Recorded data
*****

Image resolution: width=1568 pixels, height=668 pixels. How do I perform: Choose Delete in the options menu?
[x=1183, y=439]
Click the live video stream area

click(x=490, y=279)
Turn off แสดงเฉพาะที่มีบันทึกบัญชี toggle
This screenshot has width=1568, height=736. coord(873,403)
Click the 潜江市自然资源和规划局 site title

*****

_TASK DESCRIPTION_
Reproduce every record above, word for word.

_TASK RESULT_
Image resolution: width=1568 pixels, height=668 pixels. How do I perform: Choose Delete in the options menu?
[x=1183, y=439]
Click the live video stream area

click(x=490, y=279)
Turn off แสดงเฉพาะที่มีบันทึกบัญชี toggle
This screenshot has width=1568, height=736. coord(873,403)
Click the 潜江市自然资源和规划局 site title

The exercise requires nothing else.